Though David feared the worst, he still hoped for the best for one reason:  he personally knew both the compassionate mercy and the immeasurable power of God (God’s goodness and greatness). David hoped that God not only could but would, do for him that which he could not:  make right all that was wrong between them. In verse twelve, David pleads, “Restore to me the joy of your salvation and grant to me a willing spirit, to sustain me.”

The plea was twofold. First, David needed to be saved in the present from his past. Secondly, he needed a way to continue moving forward with God, such that God would always be in his future.

In effect, David’s plea was no less than prophecy, for his need confessed the provision that God would deliver to all mankind in Jesus Christ, God’s Son. Through God’s finished work of the Cross and the Empty Tomb, forgiveness of sin and Holy Spirit Presence would both be available to all who would personally accept Jesus as Lord and Savior. Jesus would safely deliver every person receiving salvation in Him from sin and into God’s Holy Presence, meeting each one’s deepest need to be recreated and sustained forever, accomplishing an all-around restorative do-over of immeasurable value.

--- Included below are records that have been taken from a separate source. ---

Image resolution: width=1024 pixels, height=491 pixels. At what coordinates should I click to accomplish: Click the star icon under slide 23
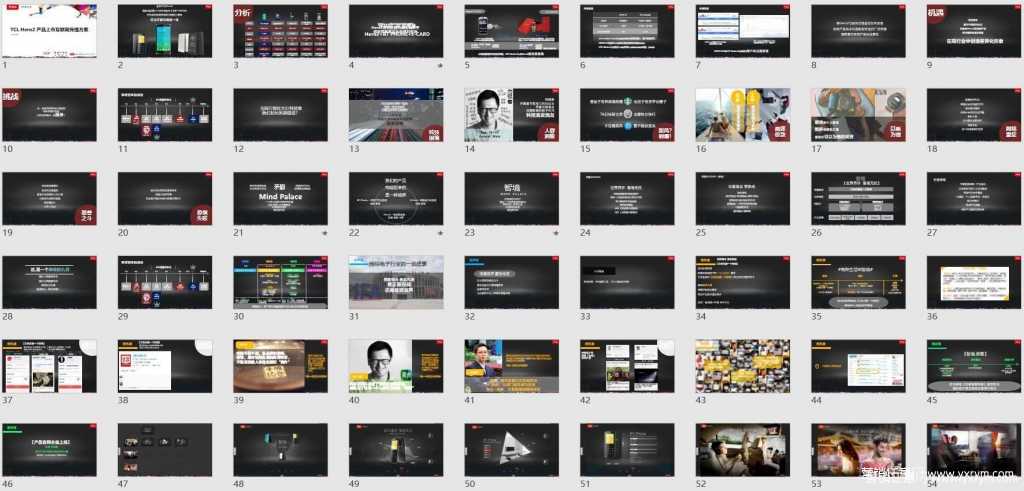(556, 232)
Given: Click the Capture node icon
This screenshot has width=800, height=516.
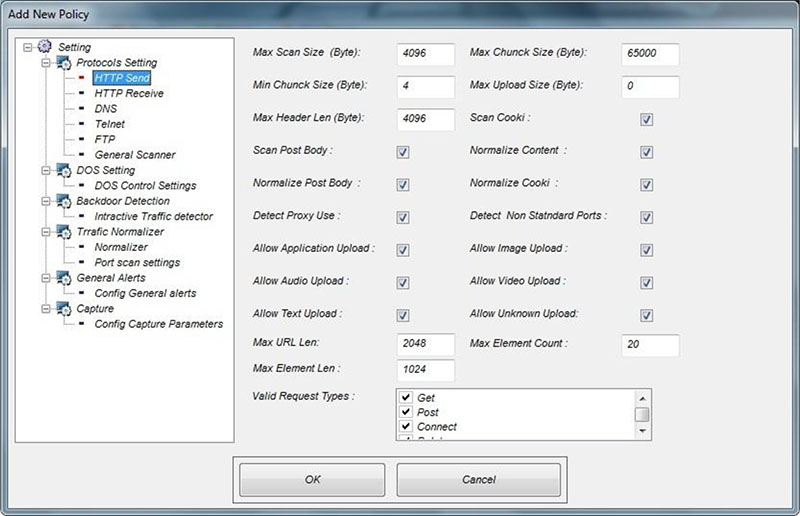Looking at the screenshot, I should [64, 308].
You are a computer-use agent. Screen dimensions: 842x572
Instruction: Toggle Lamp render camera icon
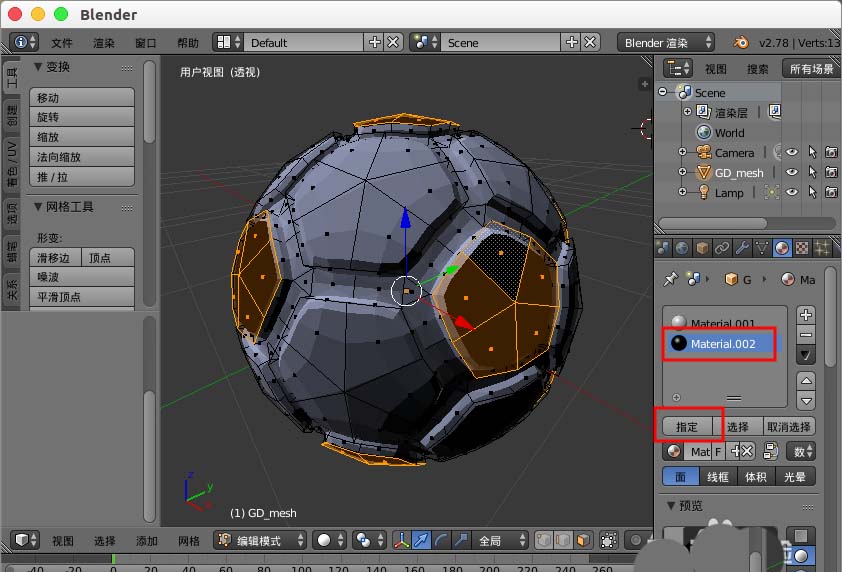[831, 192]
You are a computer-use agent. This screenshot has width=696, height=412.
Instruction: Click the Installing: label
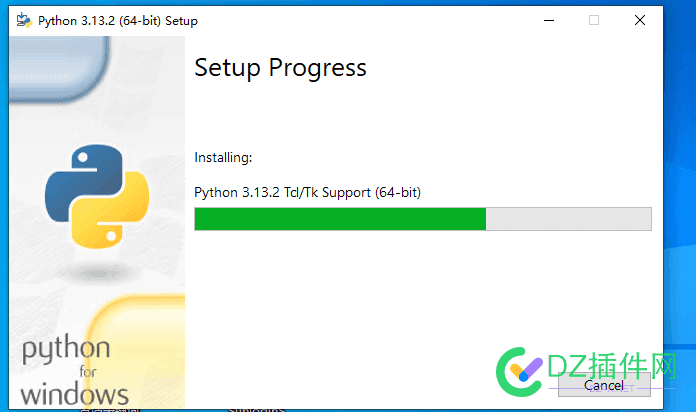223,158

Restoration is God’s creative power continually producing new life from the fullness of God that Jesus embodies. But within that restoration process, God has placed a switch, so to speak, that must be decisively flipped in order to complete the personal connection with God that Jesus makes possible. To accomplish the flipping, individuals must accept and acknowledge two core truths:  (1) Jesus is the Christ—the One sent by God to return the whole world to right standing with Him, and (2) Jesus has come to restore each individual to a personal relationship with God, whom we cannot live without. The Presence of Jesus affirms two facts:  God knows our brokenness, and God wants us well.